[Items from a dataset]
----
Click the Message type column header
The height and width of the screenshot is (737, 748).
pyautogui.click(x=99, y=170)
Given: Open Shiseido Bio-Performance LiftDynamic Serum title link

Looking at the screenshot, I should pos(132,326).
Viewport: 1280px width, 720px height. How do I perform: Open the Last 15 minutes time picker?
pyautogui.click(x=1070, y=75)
----
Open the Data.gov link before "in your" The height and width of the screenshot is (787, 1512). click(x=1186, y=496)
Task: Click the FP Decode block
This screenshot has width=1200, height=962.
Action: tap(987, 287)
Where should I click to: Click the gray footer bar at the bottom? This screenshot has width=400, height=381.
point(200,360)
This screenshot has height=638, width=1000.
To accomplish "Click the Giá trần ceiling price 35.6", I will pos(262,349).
----
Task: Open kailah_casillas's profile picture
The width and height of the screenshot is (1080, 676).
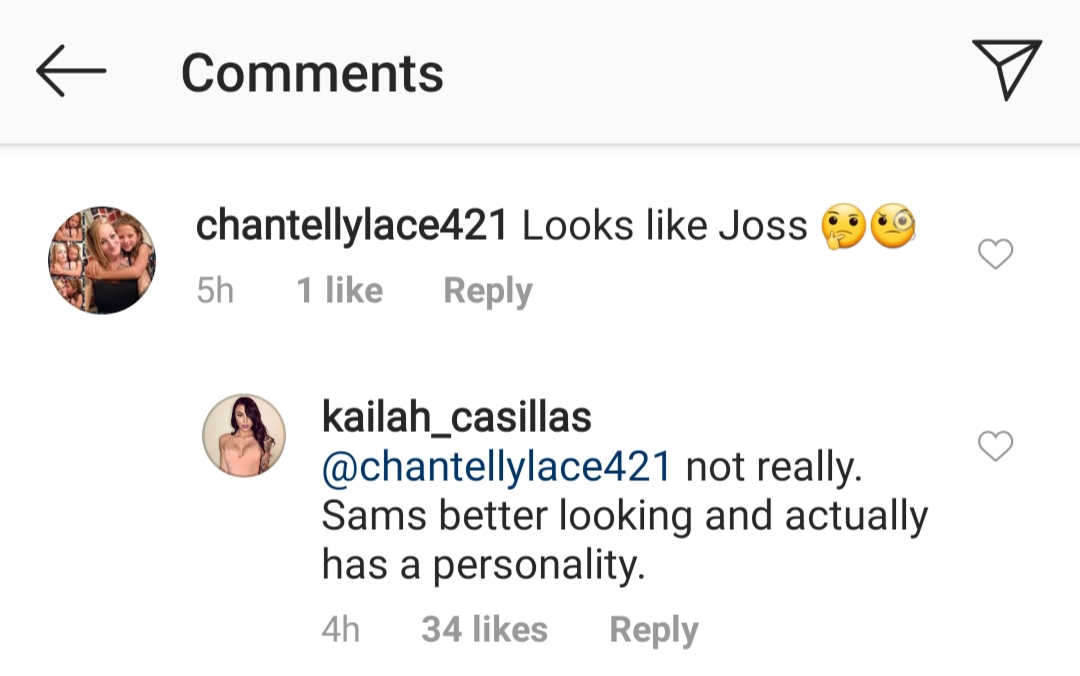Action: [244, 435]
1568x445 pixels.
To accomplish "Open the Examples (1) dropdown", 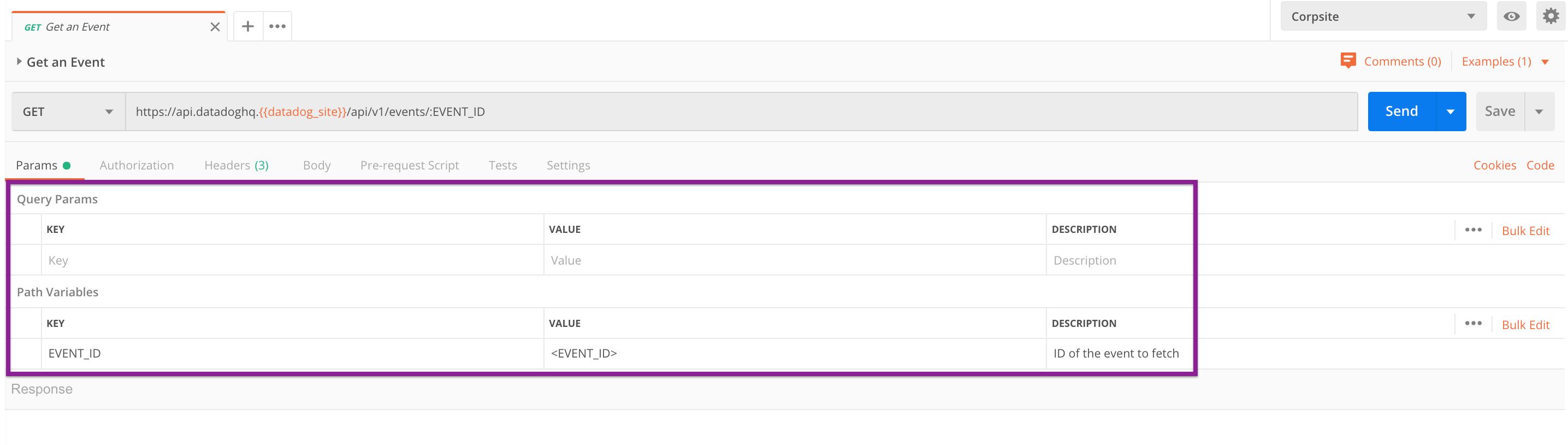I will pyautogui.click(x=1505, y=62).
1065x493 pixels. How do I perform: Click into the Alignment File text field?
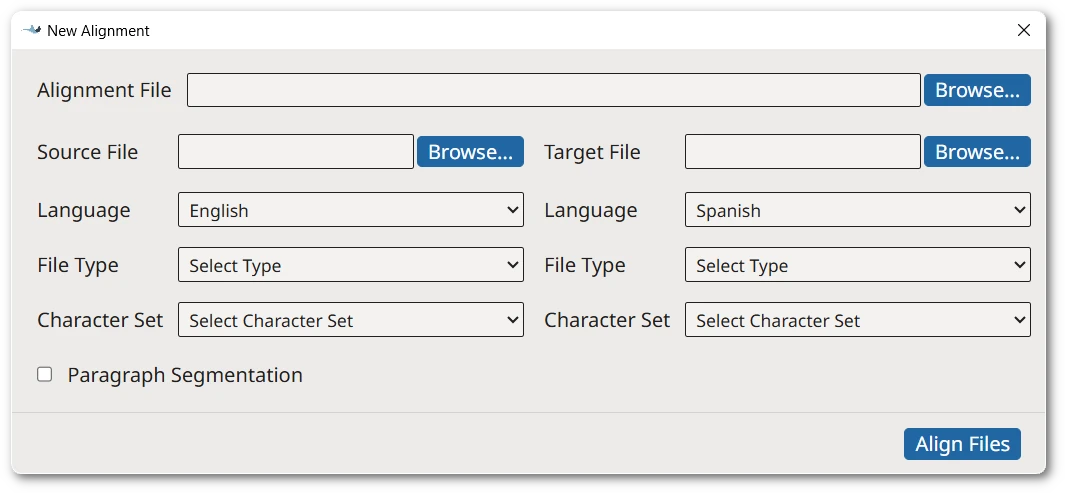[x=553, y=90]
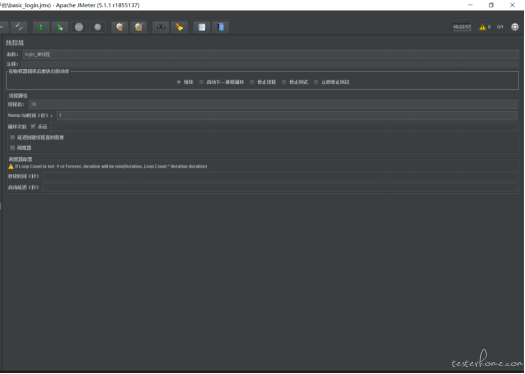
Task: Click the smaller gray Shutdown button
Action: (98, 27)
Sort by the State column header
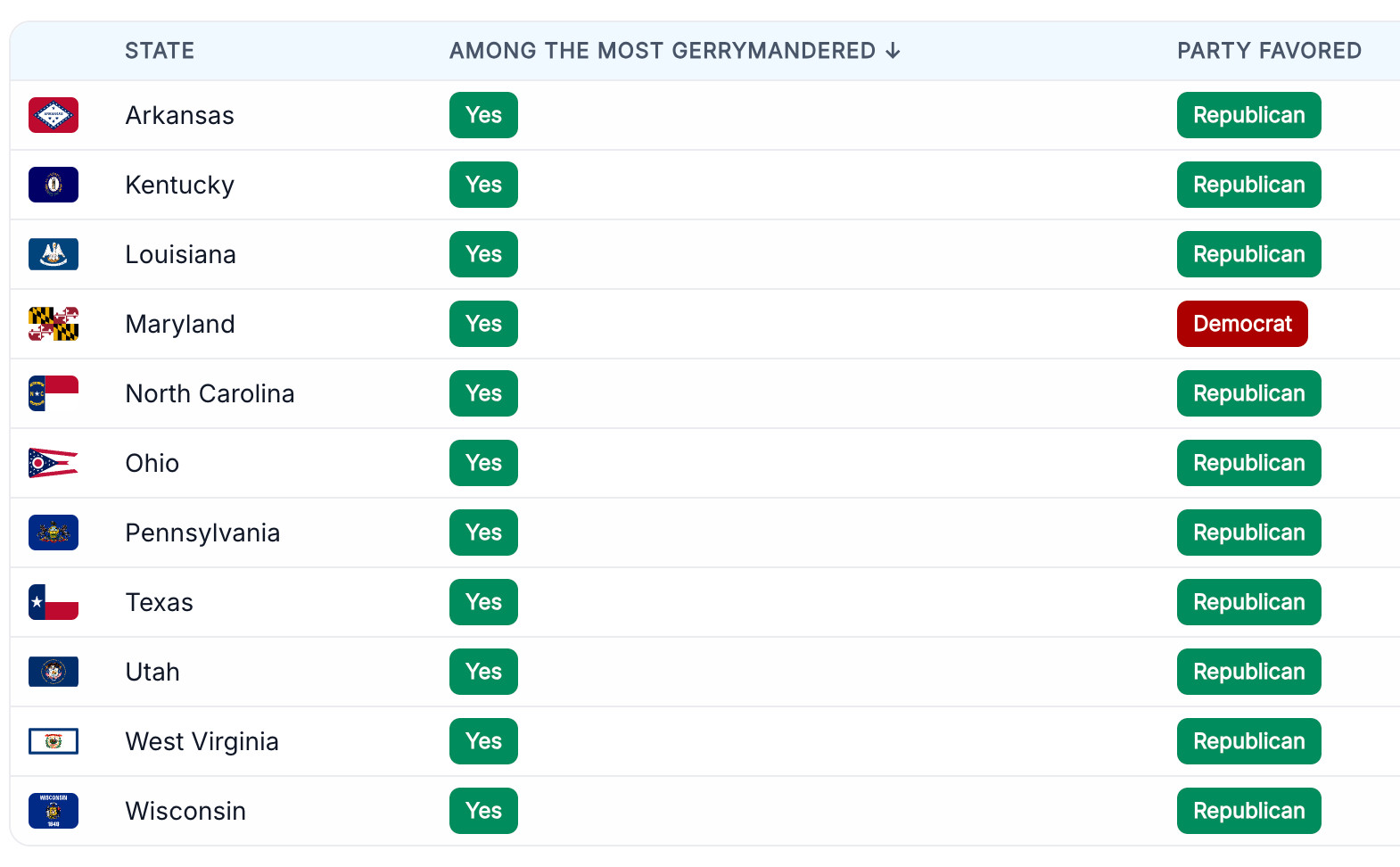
----
*WORK TASK:* Throughout the data above, count the lines where the word "header" occurs, and report that figure alone.

*RESPONSE:* 2